**Exercise instructions**
A word-for-word repeat of all the data is the goal.

======== Material for this exercise

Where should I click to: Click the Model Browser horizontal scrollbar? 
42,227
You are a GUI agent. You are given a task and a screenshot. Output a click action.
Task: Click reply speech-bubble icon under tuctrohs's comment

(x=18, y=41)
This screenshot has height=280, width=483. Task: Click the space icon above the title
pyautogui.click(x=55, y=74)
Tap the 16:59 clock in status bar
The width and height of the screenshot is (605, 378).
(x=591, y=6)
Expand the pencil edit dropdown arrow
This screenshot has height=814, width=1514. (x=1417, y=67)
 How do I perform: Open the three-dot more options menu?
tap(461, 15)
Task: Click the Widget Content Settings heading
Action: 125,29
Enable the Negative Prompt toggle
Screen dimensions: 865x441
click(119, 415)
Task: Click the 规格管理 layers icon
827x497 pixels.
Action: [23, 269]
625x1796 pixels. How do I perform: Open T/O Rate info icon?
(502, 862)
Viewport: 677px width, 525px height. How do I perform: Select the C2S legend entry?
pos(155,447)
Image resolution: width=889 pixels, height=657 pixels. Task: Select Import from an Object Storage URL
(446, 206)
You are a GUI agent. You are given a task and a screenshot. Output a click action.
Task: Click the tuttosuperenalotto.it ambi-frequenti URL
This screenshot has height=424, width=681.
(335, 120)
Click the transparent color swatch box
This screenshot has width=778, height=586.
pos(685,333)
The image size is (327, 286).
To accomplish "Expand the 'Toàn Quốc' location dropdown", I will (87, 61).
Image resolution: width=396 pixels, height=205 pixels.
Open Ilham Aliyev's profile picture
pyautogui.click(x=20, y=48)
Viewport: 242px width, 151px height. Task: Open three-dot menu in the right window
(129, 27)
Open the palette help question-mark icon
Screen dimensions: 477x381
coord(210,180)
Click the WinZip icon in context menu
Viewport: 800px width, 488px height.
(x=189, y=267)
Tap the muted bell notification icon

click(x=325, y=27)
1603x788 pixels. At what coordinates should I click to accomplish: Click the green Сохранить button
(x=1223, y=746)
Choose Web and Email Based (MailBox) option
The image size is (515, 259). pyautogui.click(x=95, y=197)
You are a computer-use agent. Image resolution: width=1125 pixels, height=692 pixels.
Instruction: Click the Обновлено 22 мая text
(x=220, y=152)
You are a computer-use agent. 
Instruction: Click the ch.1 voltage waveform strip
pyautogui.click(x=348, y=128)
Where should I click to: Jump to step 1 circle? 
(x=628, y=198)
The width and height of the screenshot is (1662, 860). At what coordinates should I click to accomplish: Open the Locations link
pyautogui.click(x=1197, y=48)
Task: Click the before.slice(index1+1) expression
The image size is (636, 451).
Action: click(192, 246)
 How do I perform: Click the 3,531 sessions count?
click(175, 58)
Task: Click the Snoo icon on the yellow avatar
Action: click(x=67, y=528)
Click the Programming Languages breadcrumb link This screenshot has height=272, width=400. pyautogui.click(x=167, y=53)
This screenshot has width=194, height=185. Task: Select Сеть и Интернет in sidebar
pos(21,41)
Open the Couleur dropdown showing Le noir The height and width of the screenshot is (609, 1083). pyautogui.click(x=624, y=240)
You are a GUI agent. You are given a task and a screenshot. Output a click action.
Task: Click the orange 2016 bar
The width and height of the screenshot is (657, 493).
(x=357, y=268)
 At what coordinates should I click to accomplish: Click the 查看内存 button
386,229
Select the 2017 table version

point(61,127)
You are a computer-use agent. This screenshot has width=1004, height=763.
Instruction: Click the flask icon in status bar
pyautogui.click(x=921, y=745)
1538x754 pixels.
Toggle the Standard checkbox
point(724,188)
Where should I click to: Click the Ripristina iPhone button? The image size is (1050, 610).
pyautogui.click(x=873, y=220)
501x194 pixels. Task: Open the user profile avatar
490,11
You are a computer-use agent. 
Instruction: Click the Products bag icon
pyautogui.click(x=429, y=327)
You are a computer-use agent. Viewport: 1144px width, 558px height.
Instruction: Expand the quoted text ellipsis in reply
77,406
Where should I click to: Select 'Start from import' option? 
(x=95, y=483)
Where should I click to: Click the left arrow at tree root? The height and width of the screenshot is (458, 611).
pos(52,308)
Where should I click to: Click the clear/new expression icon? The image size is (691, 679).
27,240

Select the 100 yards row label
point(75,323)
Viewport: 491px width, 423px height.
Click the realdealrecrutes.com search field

================

**Exercise solution**
Where should I click to: Click the Model Browser horizontal scrollbar? 
42,227
You are a GUI agent. You are given a task and a screenshot. Output a click action.
Task: Click reply speech-bubble icon under tuctrohs's comment

(x=18, y=41)
This screenshot has height=280, width=483. Task: Click the space icon above the title
pyautogui.click(x=55, y=74)
Tap the 16:59 clock in status bar
The width and height of the screenshot is (605, 378).
(x=591, y=6)
Expand the pencil edit dropdown arrow
This screenshot has height=814, width=1514. (x=1417, y=67)
 How do I perform: Open the three-dot more options menu?
tap(461, 15)
Task: Click the Widget Content Settings heading
Action: 125,29
Enable the Negative Prompt toggle
Screen dimensions: 865x441
click(119, 415)
Task: Click the 规格管理 layers icon
827x497 pixels.
Action: [23, 269]
625x1796 pixels. How do I perform: Open T/O Rate info icon?
(502, 862)
Viewport: 677px width, 525px height. How do I perform: Select the C2S legend entry?
pos(155,447)
Image resolution: width=889 pixels, height=657 pixels. Task: Select Import from an Object Storage URL
(446, 206)
You are a GUI agent. You are given a task and a screenshot. Output a click action.
Task: Click the tuttosuperenalotto.it ambi-frequenti URL
This screenshot has height=424, width=681.
(335, 120)
Click the transparent color swatch box
This screenshot has width=778, height=586.
pos(685,333)
The image size is (327, 286).
To accomplish "Expand the 'Toàn Quốc' location dropdown", I will (87, 61).
Image resolution: width=396 pixels, height=205 pixels.
Open Ilham Aliyev's profile picture
pyautogui.click(x=20, y=48)
Viewport: 242px width, 151px height. Task: Open three-dot menu in the right window
(129, 27)
Open the palette help question-mark icon
Screen dimensions: 477x381
coord(210,180)
Click the WinZip icon in context menu
Viewport: 800px width, 488px height.
(x=189, y=267)
Tap the muted bell notification icon

click(x=325, y=27)
1603x788 pixels. At what coordinates should I click to accomplish: Click the green Сохранить button
(x=1223, y=746)
Choose Web and Email Based (MailBox) option
The image size is (515, 259). pyautogui.click(x=95, y=197)
You are a computer-use agent. Image resolution: width=1125 pixels, height=692 pixels.
Instruction: Click the Обновлено 22 мая text
(x=220, y=152)
You are a computer-use agent. 
Instruction: Click the ch.1 voltage waveform strip
pyautogui.click(x=348, y=128)
Where should I click to: Jump to step 1 circle? 
(x=628, y=198)
The width and height of the screenshot is (1662, 860). At what coordinates should I click to accomplish: Open the Locations link
pyautogui.click(x=1197, y=48)
Task: Click the before.slice(index1+1) expression
The image size is (636, 451).
Action: click(192, 246)
 How do I perform: Click the 3,531 sessions count?
click(175, 58)
Task: Click the Snoo icon on the yellow avatar
Action: click(x=67, y=528)
Click the Programming Languages breadcrumb link This screenshot has height=272, width=400. pyautogui.click(x=167, y=53)
This screenshot has width=194, height=185. Task: Select Сеть и Интернет in sidebar
pos(21,41)
Open the Couleur dropdown showing Le noir The height and width of the screenshot is (609, 1083). pyautogui.click(x=624, y=240)
You are a GUI agent. You are given a task and a screenshot. Output a click action.
Task: Click the orange 2016 bar
The width and height of the screenshot is (657, 493).
(x=357, y=268)
 At what coordinates should I click to accomplish: Click the 查看内存 button
386,229
Select the 2017 table version

point(61,127)
You are a computer-use agent. This screenshot has width=1004, height=763.
Instruction: Click the flask icon in status bar
pyautogui.click(x=921, y=745)
1538x754 pixels.
Toggle the Standard checkbox
point(724,188)
Where should I click to: Click the Ripristina iPhone button? The image size is (1050, 610).
pyautogui.click(x=873, y=220)
501x194 pixels. Task: Open the user profile avatar
490,11
You are a computer-use agent. 
Instruction: Click the Products bag icon
pyautogui.click(x=429, y=327)
You are a computer-use agent. Viewport: 1144px width, 558px height.
Instruction: Expand the quoted text ellipsis in reply
77,406
Where should I click to: Select 'Start from import' option? 
(x=95, y=483)
Where should I click to: Click the left arrow at tree root? The height and width of the screenshot is (458, 611).
pos(52,308)
Where should I click to: Click the clear/new expression icon? The image size is (691, 679).
27,240

Select the 100 yards row label
point(75,323)
Viewport: 491px width, 423px height.
Click the realdealrecrutes.com search field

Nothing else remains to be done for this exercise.